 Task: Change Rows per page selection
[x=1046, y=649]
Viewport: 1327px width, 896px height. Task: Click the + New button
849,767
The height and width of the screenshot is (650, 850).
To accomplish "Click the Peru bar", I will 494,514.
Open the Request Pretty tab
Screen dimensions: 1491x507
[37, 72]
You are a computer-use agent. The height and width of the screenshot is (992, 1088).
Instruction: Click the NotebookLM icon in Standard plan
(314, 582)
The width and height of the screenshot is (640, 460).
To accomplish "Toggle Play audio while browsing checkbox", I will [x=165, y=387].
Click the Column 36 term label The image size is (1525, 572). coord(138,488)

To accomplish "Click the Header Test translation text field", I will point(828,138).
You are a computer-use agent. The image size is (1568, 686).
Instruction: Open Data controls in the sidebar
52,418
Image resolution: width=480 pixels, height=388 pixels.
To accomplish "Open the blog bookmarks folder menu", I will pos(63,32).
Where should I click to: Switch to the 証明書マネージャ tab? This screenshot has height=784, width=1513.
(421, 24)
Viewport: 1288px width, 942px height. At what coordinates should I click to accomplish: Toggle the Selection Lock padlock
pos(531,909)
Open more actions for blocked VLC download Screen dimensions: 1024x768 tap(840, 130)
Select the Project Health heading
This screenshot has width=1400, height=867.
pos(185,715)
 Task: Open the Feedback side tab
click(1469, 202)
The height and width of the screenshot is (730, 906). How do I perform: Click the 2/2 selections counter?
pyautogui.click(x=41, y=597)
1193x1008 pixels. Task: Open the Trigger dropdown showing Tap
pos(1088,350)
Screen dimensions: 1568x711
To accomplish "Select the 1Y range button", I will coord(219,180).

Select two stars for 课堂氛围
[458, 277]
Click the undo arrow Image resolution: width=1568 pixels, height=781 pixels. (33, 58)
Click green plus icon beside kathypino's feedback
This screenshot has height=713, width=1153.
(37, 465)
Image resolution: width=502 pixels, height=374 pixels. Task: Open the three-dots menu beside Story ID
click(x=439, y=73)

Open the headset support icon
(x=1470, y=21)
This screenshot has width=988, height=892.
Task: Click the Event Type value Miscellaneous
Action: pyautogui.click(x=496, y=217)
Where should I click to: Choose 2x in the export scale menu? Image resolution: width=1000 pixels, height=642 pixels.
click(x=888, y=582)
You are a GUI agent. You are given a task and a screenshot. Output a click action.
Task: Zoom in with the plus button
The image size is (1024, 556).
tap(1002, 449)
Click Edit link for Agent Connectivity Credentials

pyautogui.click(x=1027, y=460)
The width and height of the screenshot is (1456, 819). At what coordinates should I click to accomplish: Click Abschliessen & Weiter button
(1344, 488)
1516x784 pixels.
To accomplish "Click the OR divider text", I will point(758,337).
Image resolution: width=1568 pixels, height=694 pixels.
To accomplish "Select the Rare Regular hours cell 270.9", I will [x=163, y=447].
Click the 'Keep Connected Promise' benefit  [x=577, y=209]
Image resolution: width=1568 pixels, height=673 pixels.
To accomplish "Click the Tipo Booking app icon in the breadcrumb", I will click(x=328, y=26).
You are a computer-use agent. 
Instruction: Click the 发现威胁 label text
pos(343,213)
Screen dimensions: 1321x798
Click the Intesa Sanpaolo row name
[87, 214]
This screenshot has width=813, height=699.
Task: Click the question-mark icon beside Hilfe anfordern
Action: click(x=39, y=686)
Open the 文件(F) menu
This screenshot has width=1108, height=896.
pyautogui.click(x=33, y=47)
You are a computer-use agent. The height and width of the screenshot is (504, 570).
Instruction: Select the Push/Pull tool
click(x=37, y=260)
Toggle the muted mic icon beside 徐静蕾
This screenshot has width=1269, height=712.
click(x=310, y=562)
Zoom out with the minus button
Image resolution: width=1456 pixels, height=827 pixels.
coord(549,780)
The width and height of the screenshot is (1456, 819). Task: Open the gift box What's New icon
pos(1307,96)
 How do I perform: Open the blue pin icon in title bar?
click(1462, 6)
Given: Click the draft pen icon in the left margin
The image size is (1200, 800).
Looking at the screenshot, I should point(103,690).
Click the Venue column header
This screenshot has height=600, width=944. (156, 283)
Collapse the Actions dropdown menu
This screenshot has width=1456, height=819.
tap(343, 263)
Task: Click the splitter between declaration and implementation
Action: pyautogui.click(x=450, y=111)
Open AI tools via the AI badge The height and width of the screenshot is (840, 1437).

☆ ☆ ☆ ☆

_REQUEST_
How many lines in the records above contain the word "dimensions"? Reply with the number alone.

_RESPONSE TO THIS TASK_
4